青春に必要な物 3
「結局どの部活もいまいちだったな」
「確かに僕の思ったようなおもしろい部活はなかったね」
「うん。どれもパッとしなかったね。やっぱ私、運動部に入ろうかなあ」
「それだけはやめろ」
あれから俺たちは文化部が集まる特別教室棟へ行き、竹中やクロノスの気になる部活を適当に見て回った。全部見たというわけではないが、どれもなんというか、パッとしなかったと言うべきか、特にこれといって二人の気を引くものもなく、俺も別段気になるような部活もなかった。

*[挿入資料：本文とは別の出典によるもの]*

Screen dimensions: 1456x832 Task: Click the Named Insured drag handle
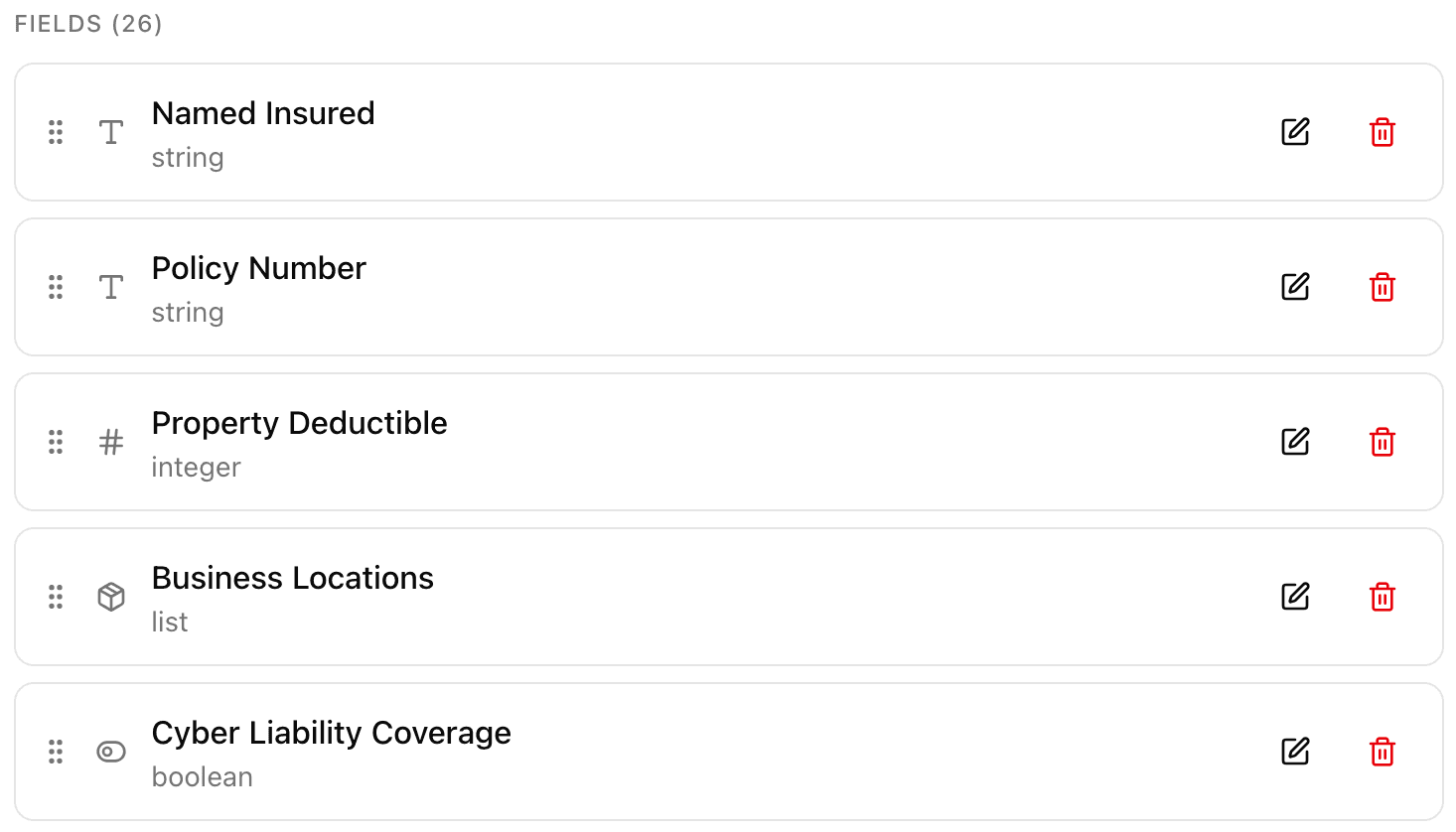click(56, 132)
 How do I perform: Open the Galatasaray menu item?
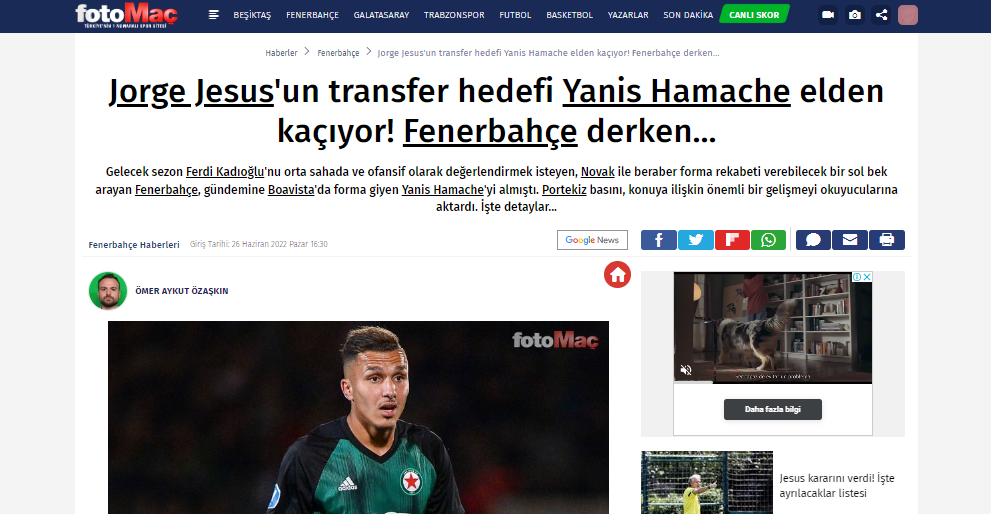[381, 15]
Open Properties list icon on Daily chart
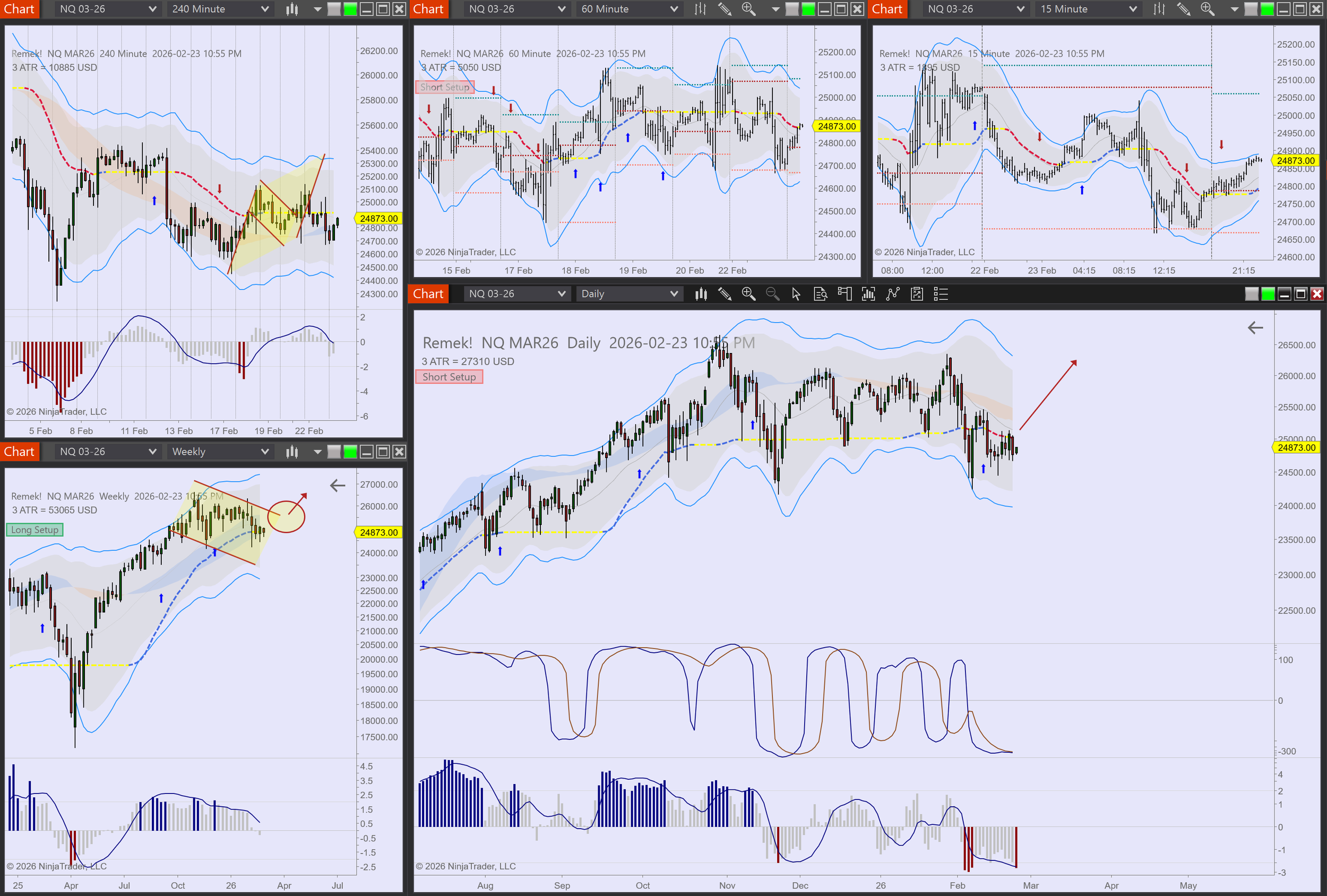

唯一竹中が期待していたサブカルチャー研究会もいざ行ってみると太った先輩とやせ気味の先輩が狭い部室(主にどこから調達したか知らない等身大のフィギアなどが場所をとっていた)に数人いて美少女変身もののアニメを見ながら熱く語り合っていたり、デスクに置いてあるパソコンで女の子のイラストを描いたりなど色々とやっているようで一応、活発に活動しているようには見えた。
しかし、どうにも入ろうという気になるような部活ではなかった。多分、それには男しかいないというどこかむさ苦しい感じと部屋を占める汗臭さが影響したんだと思う。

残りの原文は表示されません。